Dataset entries:
:::::
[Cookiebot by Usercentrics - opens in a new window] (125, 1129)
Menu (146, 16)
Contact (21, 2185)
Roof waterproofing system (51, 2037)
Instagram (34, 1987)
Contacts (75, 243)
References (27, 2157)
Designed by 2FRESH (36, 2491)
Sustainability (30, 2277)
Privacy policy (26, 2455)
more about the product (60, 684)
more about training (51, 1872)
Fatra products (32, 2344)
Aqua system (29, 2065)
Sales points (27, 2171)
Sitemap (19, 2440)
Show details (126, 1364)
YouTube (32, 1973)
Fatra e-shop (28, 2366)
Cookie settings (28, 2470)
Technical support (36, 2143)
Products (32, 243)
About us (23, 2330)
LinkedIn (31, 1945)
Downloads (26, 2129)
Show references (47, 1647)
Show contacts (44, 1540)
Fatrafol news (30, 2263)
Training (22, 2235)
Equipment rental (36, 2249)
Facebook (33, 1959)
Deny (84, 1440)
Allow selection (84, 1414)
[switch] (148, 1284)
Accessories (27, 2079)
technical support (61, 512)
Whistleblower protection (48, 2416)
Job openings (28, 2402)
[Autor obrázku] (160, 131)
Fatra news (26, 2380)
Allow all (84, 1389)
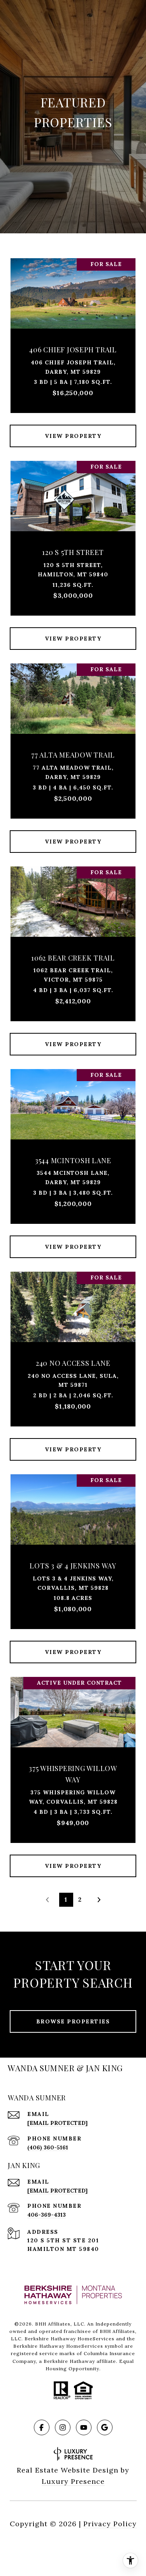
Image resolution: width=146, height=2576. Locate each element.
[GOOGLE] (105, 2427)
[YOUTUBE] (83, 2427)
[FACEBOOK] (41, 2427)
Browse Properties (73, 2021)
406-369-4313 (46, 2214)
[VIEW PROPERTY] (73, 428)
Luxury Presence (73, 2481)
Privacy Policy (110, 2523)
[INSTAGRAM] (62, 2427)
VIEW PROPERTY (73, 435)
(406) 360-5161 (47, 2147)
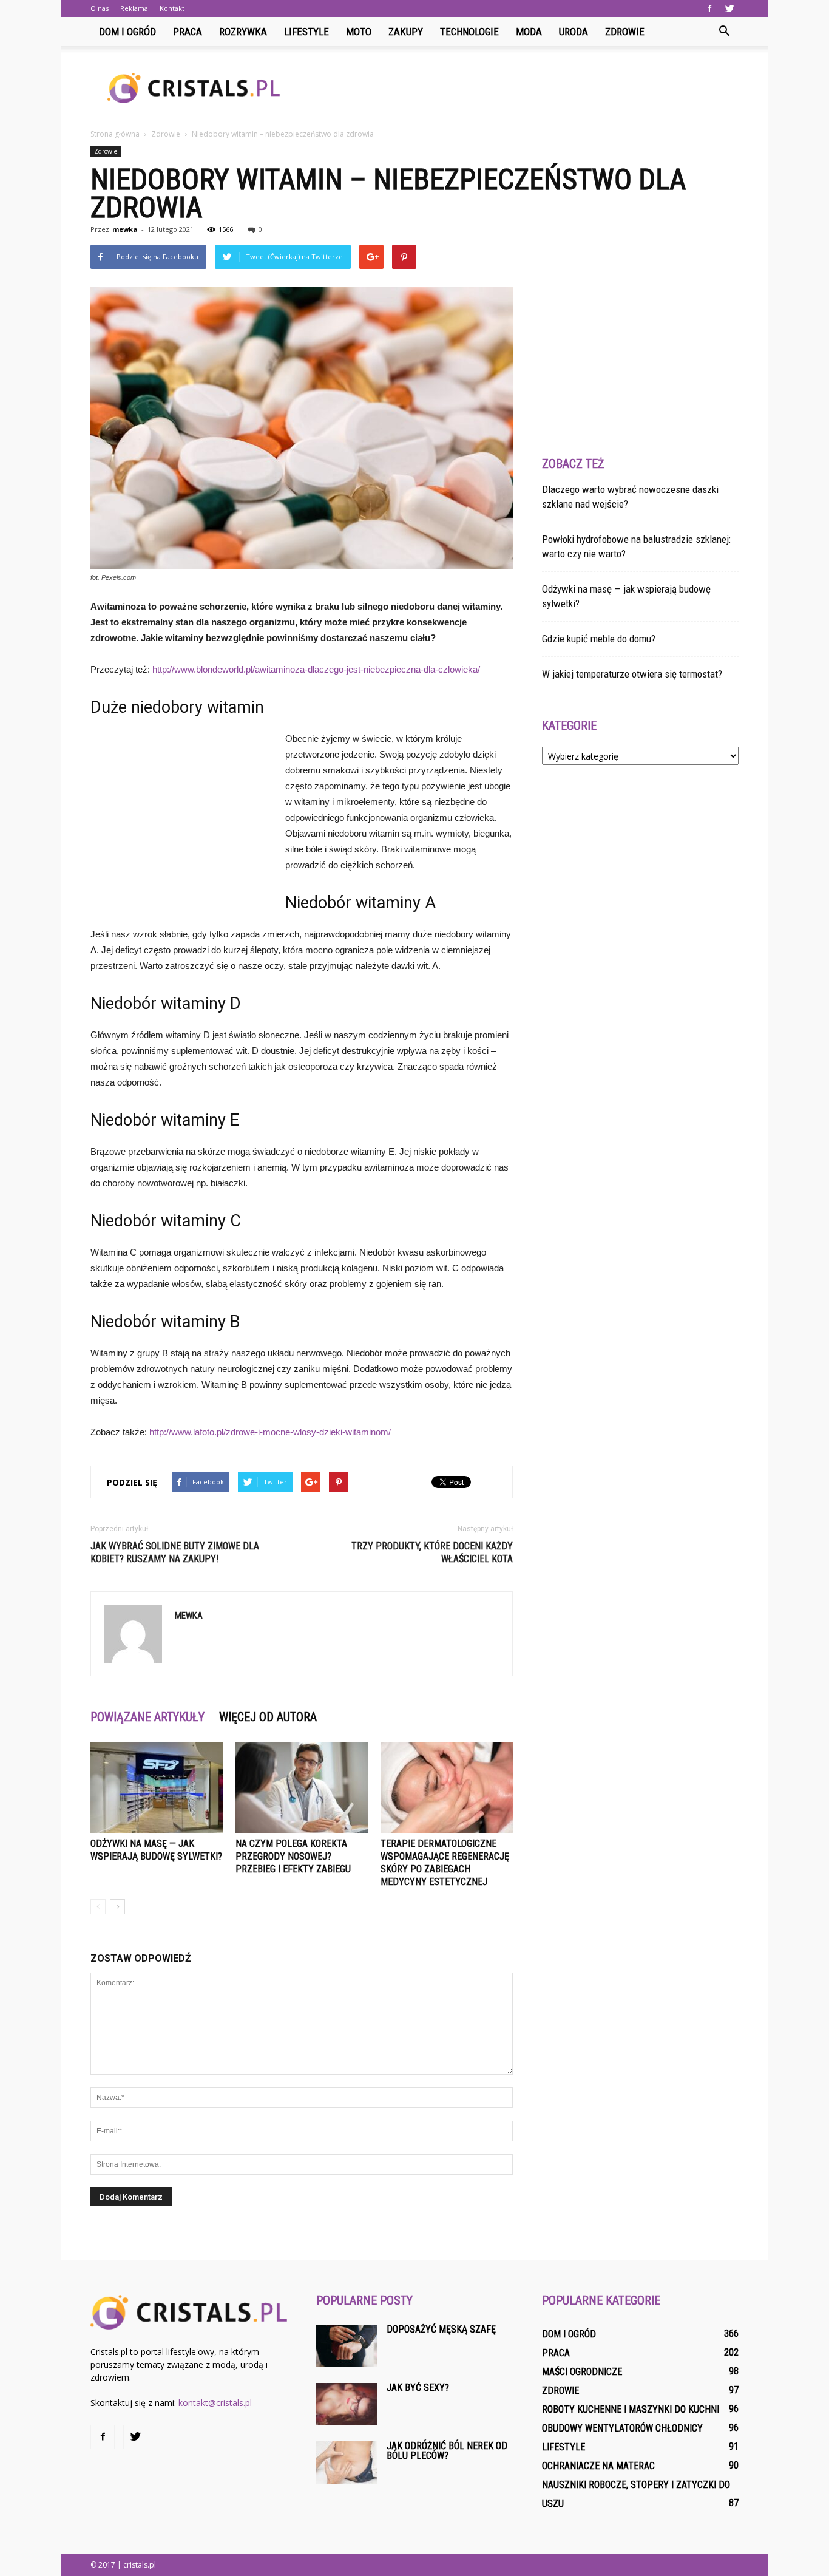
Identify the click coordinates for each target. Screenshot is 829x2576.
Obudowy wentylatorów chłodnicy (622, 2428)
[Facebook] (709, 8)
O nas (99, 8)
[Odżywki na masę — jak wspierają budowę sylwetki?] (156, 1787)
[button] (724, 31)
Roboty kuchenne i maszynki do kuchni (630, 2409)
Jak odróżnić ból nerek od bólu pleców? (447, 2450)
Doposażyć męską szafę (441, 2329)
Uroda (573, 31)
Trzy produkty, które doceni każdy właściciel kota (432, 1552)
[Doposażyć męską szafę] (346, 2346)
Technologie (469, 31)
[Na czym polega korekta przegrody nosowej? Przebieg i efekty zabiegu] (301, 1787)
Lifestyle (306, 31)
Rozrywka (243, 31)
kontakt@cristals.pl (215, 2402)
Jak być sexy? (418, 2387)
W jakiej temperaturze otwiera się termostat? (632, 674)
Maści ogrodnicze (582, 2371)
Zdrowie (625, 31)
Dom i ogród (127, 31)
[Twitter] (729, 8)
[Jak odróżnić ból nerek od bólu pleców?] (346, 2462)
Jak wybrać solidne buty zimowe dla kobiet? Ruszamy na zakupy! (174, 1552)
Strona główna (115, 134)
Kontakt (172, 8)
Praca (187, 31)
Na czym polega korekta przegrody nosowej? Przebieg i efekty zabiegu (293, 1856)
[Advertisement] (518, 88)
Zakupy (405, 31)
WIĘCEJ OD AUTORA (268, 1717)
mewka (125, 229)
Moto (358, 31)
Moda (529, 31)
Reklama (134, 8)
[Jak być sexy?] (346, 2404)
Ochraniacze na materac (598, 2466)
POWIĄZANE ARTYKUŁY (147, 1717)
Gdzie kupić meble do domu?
:::::
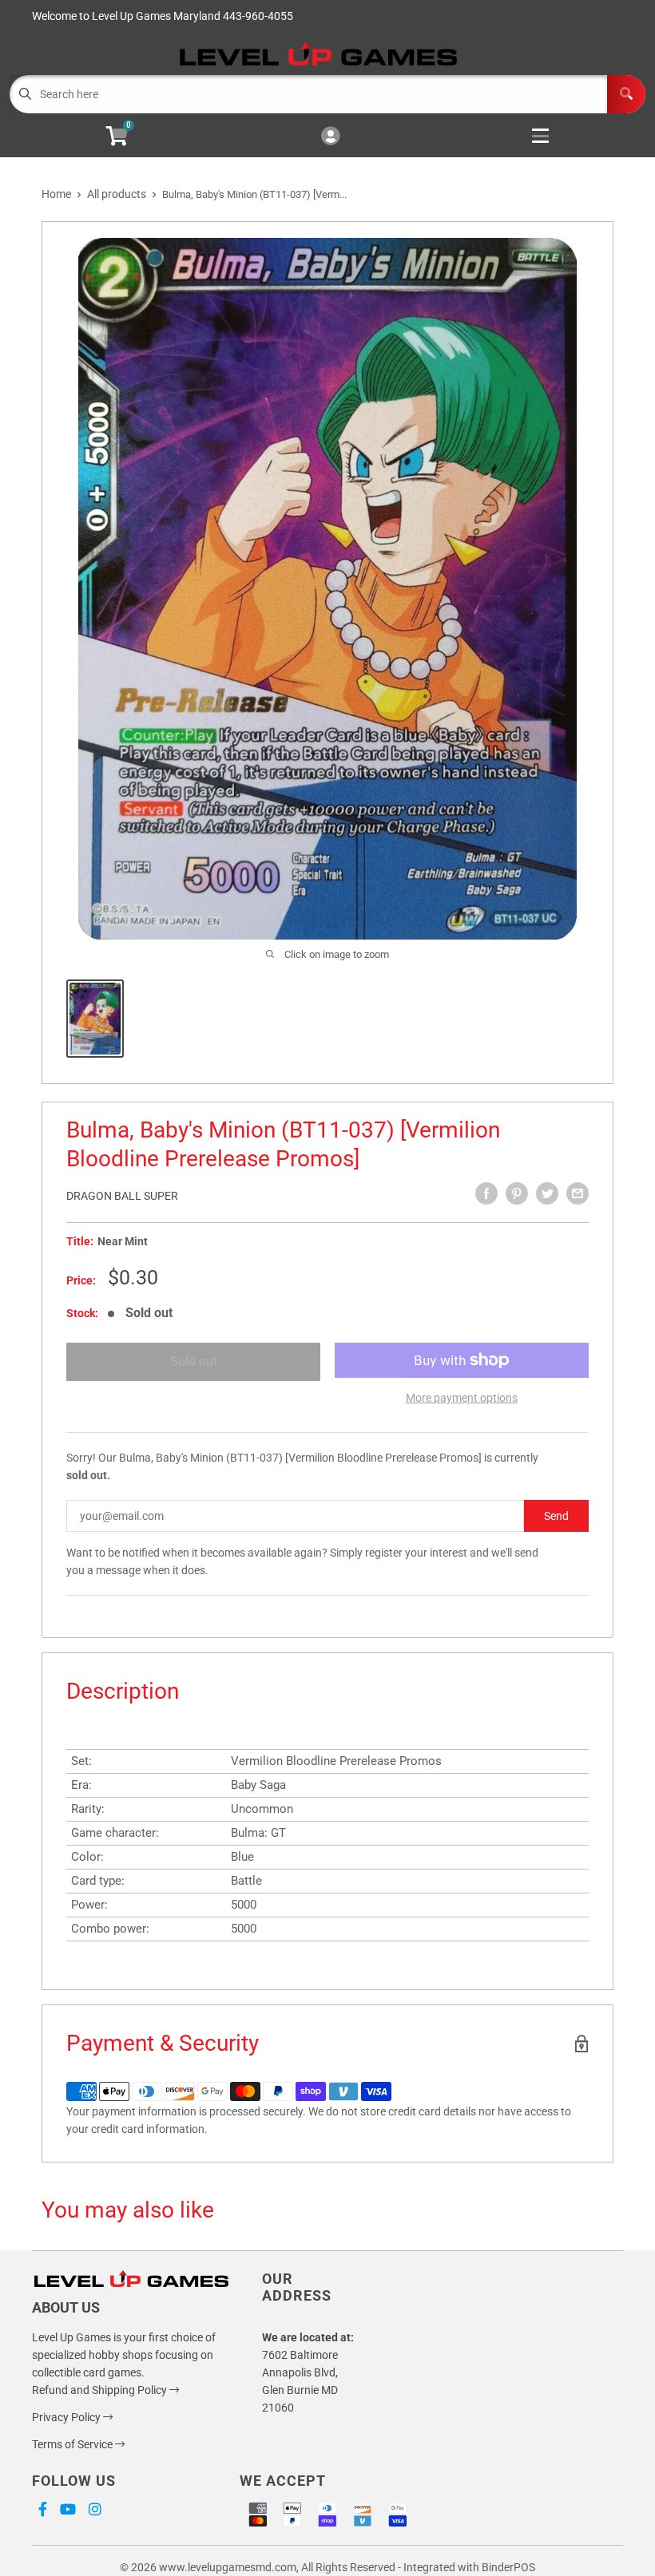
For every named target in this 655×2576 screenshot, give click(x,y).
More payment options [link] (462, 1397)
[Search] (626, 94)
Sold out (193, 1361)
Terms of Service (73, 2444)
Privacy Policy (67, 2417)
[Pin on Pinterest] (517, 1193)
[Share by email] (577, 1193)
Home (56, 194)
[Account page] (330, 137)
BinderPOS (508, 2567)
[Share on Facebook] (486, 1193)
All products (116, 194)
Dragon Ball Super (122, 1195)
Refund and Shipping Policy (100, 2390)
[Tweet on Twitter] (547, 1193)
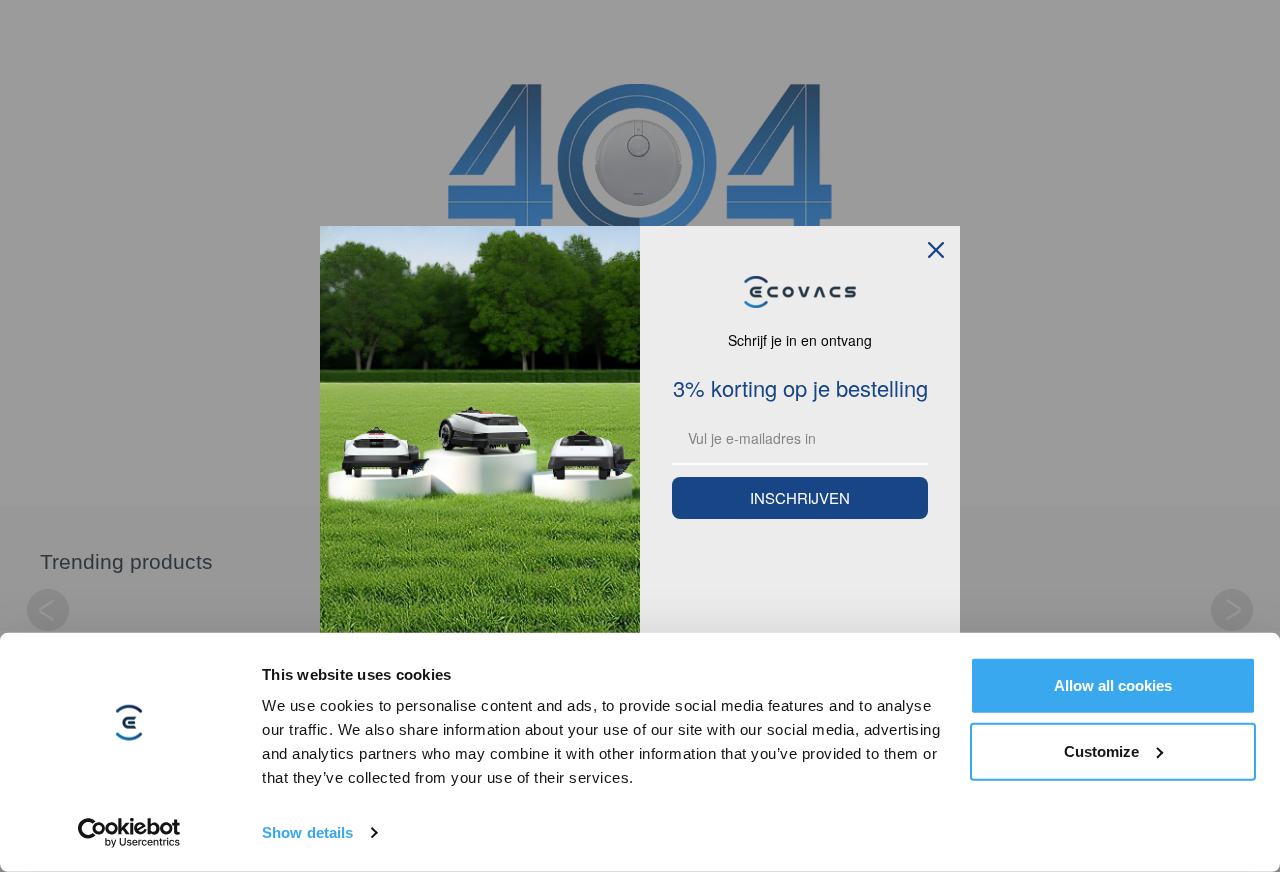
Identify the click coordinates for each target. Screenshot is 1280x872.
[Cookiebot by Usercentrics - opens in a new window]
:::::
- _TRY IT_:
Output only the stretch above from the line with "(406) 360-5161 (47, 2147)" through the line with "Gdzie kupić meble do domu?", reproduced exactly. Exclude pictures.

- _FINISHED EXERCISE_:
(406) 360-5161 (47, 2147)
Identify the click coordinates for each target. Screenshot is 829x2576.
Obudowy wentylatorów chłodnicy (622, 2428)
[Facebook] (709, 8)
O nas (99, 8)
[Odżywki na masę — jak wspierają budowę sylwetki?] (156, 1787)
[button] (724, 31)
Roboty kuchenne i maszynki do kuchni (630, 2409)
Jak odróżnić ból nerek od bólu pleców? (447, 2450)
Doposażyć męską szafę (441, 2329)
Uroda (573, 31)
Trzy produkty, które doceni każdy właściciel kota (432, 1552)
[Doposażyć męską szafę] (346, 2346)
Technologie (469, 31)
[Na czym polega korekta przegrody nosowej? Przebieg i efekty zabiegu] (301, 1787)
Lifestyle (306, 31)
Rozrywka (243, 31)
kontakt@cristals.pl (215, 2402)
Jak być sexy? (418, 2387)
W jakiej temperaturze otwiera się termostat? (632, 674)
Maści ogrodnicze (582, 2371)
Zdrowie (625, 31)
Dom i ogród (127, 31)
[Twitter] (729, 8)
[Jak odróżnić ból nerek od bólu pleców?] (346, 2462)
Jak wybrać solidne buty zimowe dla kobiet? Ruszamy na zakupy! (174, 1552)
Strona główna (115, 134)
Kontakt (172, 8)
Praca (187, 31)
Na czym polega korekta przegrody nosowej? Przebieg i efekty zabiegu (293, 1856)
[Advertisement] (518, 88)
Zakupy (405, 31)
WIĘCEJ OD AUTORA (268, 1717)
mewka (125, 229)
Moto (358, 31)
Moda (529, 31)
Reklama (134, 8)
[Jak być sexy?] (346, 2404)
Ochraniacze na materac (598, 2466)
POWIĄZANE ARTYKUŁY (147, 1717)
Gdzie kupić meble do domu?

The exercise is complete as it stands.